Un film d’actualité dira-t-on au regard du sujet traité par Zongo : l’or. Mais la thématique des pépites précieuses avait déjà connu un traitement à l’écran avec la fiction en 2006 par le journaliste écrivain Boubacar Diallo avec son film L’or de Younga. Le documentaire de Michel K. Zongo qui reçoit une mention spéciale de la part du jury à cette 30e éditions Journées cinématographiques de Carthage 2019 révèle une dramaturgie particulière qui peut être regardée de près.
La note du Western
Ce n’est pas seulement le paysage du Nord du Burkina notamment celui de Kalsaka qui se prêtre à cette illusion de la représentation de ce genre cinématographique propre à l’Ouest américain avec un physique de roches et de végétations sans verdures. Les images des randonnées et chevauchées de ces trois cowboys pris dans leur mouvement s’associent également au rendu voulu par la mise en scène. Au-delà de leur récurrence visuelle d’ensemble, il faut voir une symbolisation qui rencontre l’idée de « trois mousquetaires » qui pillent les ressources de Kalsaka. Cette image des exploitants épouse naturellement le point de vue de Zongo sur la question minière dans ce contexte filmique. Les exploitants sont plus qu’un trio. Cette subjectivité évidente du réalisateur choisi le documentaire pour construire un plaidoyer. Même si la production audiovisuelle en question présente par moments quelques motifs qui caractérisent le film de fiction qu’est le western. Comment il structure les autres aspects de son récit ?

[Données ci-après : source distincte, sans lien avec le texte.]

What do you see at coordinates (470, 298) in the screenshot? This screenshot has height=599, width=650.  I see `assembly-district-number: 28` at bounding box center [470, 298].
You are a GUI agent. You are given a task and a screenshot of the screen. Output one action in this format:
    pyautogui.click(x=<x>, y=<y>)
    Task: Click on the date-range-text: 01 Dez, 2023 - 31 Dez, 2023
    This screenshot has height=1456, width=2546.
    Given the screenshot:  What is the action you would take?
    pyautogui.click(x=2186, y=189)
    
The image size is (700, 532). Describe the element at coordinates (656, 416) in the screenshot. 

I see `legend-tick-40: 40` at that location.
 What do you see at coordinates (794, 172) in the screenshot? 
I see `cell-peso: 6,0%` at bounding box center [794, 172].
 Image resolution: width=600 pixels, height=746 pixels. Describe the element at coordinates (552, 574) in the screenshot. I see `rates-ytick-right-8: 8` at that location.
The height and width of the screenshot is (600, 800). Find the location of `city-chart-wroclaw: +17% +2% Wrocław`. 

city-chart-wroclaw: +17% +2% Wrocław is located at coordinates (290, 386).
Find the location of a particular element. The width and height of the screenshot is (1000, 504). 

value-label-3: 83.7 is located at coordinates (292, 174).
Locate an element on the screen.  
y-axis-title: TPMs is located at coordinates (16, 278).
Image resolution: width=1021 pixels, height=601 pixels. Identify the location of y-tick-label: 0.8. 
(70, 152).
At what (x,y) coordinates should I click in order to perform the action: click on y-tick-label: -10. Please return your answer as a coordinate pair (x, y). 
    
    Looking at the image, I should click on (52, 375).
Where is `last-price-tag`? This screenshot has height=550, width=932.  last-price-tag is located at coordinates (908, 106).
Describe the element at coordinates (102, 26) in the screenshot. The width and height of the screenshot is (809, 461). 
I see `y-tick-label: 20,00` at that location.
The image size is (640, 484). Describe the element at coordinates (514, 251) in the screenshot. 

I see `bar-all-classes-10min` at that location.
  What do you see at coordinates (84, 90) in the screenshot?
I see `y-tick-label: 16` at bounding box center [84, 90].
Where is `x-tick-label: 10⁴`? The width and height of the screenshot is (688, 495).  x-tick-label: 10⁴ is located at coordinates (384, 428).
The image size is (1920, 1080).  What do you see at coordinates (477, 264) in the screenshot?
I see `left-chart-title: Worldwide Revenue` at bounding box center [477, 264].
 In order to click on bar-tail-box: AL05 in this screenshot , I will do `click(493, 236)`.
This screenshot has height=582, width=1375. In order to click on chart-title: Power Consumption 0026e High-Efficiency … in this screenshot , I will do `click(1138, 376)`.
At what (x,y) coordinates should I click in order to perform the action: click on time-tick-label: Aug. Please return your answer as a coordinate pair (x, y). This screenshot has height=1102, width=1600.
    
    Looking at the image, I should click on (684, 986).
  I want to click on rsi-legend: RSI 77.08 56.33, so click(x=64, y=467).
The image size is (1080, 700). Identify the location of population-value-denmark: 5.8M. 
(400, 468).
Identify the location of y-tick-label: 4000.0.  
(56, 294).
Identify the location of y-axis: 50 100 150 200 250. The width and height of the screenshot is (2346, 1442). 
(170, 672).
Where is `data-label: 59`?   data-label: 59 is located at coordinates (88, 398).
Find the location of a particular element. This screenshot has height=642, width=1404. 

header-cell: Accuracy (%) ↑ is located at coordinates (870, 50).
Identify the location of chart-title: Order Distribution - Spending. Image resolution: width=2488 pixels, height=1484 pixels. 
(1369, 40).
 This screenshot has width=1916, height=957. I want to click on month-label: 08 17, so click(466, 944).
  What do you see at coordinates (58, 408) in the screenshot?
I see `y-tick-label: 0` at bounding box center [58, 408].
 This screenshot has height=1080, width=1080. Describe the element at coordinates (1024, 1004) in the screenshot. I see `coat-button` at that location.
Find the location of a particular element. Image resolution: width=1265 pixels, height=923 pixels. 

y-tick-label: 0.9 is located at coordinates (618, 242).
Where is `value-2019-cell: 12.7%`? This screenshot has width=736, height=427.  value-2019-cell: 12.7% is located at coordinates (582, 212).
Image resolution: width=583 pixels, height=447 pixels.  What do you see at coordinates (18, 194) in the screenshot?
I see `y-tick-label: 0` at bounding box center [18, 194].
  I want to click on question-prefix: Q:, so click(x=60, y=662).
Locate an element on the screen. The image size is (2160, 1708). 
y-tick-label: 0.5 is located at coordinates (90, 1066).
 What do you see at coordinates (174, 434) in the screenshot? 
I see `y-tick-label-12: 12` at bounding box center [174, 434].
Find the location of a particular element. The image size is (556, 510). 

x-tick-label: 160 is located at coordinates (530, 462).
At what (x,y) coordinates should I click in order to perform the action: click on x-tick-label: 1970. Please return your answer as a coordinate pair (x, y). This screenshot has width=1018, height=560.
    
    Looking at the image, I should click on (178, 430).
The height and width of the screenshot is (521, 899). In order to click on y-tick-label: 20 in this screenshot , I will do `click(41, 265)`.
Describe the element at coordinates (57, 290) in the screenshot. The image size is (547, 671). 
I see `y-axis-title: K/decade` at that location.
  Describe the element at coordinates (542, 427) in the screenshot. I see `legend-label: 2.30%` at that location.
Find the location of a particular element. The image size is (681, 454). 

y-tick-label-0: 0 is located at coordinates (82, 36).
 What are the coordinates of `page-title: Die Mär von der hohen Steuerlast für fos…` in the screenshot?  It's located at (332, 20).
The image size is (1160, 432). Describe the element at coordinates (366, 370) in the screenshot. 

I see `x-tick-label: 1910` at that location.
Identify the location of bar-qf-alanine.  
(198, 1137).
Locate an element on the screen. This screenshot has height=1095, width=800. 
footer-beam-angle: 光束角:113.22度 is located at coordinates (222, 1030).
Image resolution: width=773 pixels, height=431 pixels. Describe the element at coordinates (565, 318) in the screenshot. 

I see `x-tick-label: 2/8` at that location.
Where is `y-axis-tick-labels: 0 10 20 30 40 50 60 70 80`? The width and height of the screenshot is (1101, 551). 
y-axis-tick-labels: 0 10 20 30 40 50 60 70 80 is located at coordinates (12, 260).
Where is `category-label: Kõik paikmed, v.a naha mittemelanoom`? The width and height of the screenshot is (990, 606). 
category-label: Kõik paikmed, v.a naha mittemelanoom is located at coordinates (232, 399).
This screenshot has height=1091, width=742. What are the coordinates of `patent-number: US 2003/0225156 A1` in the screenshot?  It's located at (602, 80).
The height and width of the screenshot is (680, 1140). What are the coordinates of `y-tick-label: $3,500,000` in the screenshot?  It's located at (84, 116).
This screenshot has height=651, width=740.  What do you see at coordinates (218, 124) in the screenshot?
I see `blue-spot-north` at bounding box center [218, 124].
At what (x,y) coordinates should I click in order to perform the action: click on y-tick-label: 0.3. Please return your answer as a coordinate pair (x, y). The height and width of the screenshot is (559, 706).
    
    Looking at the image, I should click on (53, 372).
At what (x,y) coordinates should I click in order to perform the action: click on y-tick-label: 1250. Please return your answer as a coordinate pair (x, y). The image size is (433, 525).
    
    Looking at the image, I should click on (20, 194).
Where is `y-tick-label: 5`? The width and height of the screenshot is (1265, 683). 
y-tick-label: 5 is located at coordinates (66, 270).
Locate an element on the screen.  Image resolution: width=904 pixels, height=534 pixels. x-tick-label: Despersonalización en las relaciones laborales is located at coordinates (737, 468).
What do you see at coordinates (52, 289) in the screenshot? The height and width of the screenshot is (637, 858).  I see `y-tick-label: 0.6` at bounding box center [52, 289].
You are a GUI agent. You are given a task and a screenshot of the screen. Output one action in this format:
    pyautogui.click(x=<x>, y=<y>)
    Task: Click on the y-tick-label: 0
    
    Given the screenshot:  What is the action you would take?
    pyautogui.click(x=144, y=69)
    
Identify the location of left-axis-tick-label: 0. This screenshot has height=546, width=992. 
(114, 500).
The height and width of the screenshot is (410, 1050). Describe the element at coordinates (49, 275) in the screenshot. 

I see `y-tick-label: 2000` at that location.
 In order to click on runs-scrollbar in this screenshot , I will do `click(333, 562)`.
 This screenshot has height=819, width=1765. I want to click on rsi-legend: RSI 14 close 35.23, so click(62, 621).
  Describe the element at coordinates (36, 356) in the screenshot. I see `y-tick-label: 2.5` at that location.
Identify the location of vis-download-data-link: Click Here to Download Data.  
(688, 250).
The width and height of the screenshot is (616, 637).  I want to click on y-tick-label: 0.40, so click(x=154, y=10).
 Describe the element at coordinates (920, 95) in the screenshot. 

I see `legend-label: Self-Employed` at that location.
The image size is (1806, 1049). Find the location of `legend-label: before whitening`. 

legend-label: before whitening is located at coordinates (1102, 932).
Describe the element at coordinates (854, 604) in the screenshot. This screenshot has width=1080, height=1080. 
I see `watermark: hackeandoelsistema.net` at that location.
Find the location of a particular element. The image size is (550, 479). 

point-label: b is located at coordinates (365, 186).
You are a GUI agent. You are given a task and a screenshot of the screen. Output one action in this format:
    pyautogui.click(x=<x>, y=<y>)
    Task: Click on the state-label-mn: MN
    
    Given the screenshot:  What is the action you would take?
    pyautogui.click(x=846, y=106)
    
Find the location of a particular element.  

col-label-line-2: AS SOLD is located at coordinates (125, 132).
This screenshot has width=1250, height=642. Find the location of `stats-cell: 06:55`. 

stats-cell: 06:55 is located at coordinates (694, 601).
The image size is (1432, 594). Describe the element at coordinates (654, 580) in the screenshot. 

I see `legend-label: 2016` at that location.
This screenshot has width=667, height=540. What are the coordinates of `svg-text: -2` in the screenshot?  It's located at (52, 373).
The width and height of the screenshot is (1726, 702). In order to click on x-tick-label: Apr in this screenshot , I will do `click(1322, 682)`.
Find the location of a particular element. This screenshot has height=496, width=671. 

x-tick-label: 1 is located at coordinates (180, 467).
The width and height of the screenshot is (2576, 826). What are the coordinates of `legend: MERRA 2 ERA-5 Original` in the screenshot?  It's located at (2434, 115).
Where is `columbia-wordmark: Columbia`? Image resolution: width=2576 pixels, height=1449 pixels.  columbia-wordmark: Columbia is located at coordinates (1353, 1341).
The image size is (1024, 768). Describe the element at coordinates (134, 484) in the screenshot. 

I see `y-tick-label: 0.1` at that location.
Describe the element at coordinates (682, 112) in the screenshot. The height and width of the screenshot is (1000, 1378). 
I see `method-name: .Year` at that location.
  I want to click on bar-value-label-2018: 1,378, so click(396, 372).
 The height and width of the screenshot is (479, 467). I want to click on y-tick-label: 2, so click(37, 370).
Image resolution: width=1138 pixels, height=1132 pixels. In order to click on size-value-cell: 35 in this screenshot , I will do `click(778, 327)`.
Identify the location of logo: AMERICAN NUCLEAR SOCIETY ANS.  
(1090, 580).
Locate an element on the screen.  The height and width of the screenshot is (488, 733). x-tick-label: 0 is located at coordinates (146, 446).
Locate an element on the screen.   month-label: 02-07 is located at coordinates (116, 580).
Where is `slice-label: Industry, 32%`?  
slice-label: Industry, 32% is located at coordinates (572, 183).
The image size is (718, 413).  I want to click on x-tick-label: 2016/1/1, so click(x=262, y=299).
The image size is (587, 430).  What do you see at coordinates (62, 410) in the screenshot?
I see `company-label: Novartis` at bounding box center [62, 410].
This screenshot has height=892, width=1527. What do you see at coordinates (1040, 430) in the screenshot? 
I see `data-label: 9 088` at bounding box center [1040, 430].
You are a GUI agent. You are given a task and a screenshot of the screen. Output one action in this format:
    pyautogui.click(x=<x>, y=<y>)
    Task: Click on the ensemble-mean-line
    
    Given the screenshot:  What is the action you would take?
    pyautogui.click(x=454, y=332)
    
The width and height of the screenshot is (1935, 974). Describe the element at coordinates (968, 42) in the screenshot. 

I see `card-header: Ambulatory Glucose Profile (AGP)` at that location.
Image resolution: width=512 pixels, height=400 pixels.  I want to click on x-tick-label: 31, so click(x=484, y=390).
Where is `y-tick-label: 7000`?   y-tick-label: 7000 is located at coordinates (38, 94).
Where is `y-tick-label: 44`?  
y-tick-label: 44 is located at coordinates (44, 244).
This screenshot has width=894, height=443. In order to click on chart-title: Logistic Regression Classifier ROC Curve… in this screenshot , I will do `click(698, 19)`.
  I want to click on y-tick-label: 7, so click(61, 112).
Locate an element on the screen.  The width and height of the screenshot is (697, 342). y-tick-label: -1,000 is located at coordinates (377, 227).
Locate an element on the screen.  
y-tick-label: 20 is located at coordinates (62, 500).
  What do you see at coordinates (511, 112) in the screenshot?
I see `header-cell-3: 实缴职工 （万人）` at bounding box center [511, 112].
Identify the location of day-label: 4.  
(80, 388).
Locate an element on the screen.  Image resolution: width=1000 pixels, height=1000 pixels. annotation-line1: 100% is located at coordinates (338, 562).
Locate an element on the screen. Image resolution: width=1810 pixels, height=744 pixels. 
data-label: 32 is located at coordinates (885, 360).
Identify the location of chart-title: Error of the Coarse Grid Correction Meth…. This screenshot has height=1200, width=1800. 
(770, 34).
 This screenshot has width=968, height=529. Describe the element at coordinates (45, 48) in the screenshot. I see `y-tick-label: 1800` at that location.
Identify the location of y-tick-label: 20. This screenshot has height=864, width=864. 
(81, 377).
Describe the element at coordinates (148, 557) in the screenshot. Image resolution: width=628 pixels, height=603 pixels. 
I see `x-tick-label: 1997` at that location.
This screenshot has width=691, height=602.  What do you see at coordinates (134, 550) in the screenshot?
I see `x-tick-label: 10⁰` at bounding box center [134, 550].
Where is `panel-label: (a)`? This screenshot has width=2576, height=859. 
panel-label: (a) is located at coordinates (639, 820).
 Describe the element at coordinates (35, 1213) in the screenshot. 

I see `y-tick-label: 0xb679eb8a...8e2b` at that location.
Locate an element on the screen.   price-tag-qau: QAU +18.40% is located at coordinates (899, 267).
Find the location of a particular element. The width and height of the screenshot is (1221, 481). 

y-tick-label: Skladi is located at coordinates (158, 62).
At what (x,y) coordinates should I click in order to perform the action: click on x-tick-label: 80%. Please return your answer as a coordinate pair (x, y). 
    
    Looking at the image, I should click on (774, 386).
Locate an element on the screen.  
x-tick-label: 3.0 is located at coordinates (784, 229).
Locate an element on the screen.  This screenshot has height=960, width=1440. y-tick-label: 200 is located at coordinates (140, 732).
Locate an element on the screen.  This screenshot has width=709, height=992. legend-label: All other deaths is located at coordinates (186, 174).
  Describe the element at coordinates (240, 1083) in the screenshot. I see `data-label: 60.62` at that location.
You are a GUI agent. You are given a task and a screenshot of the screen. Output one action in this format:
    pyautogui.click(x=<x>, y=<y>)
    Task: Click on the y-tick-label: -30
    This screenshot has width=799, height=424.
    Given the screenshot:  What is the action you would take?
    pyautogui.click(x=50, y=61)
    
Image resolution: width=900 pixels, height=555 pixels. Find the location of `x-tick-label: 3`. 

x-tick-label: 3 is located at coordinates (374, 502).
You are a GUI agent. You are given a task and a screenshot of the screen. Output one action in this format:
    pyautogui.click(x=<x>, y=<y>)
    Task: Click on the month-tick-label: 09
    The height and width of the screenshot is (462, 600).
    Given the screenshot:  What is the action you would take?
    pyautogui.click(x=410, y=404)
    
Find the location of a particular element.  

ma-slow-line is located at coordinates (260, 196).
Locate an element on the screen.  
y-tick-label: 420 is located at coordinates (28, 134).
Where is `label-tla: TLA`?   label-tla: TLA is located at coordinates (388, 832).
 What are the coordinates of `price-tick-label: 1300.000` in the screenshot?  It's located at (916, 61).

La résonnance africaine : la projection-identification
La figure de l’homme au petit tambour relève du langage symbolique, il s’agit certainement de faire coïncider un regard comme celui du documentariste. Le personnage signe sa présence dans le film chaque fois par l’instrument qu’il dispose. Dans l’Afrique des traditions, les signaux de ces objets est une science. Un langage fort codé qui mérite attention ! Comme quoi ledit message dans le contexte est un rappel. La fonction de lanceur d’alerte n’est donc pas nouvelle, c’est peut celle-ci qu’exerce le documentariste avec ce film dans un langage qui lui est sien. Autrefois, « le lunga », ce tambour d’aisselle servait à envoyer des forts appels. Dans ce cas précis de crise relatée par le film de Zongo, il s’agit de dire aux adeptes du cinéma négro-africain que ça ne va pas. Tout de même, un langage pareil reste à décrypter à l’intérieur d’un autre langage dit moderne qu’il le porte. Cela s’apparente là, à un artifice pour la valorisation d’un savoir-faire typiquement africain au regard des inserts réguliers de la camera sur cet objet. Une mise en scène qui s’incruste pas seulement au niveau du visuel ; la bande-son articule le discours non verbal et l’alterne aux paroles des interviewés pour créer cet effet de la poésie négro-africaine cultivé comme modèle chez un scénariste comme Jean Marie Adiaffi avec « Au nom du Christ », film qui se trouve être couronné par le Fespaco 1993. Il y a donc là un effort de renvoi esthétique au terroir de Zongo et qui tient en « champ contre champ » les figures de cow boy dans un équilibre d’image contre le son. Deux mondes culturels coexistent aussi dans une œuvre qui traite de deux visions économiques différentes. Somme toute, le point de vue idéologique développé par le film avec les intermèdes des battements de cet instrument de musique n’est pas du vent. Le scenario l’utilise pour un rappel sur la situation de désastre en cours.
De la titraille
Le ressenti du désespoir prend forme dans l’élaboration de ce film avec l’accroche du choisi par le réalisateur Michel Zongo. Un discours qui fait focus sur la qualité de l’eau, la dégradation des sols cultivables, la mort par intoxication des petits ruminants; bref «L’envers du décor» pour emprunter un titre romanesque de l’écrivain burkinabé Mathias Kyelem. Si l’environnement dans son sens écologique est affecté, que dire alors de celui où plusieurs séquences de visages humains sont présentées ? Le bonheur tant attendu et promis par l’ouverture de la mine produit un effet contraire comme le laisse voir les répliques des personnages dans les entrevues. Une écriture assumée certes pour ce film documentaire de Michel Zongo. Tous les sons de cloche ont la même amplitude : « Pas d’or pour Kalsaka ».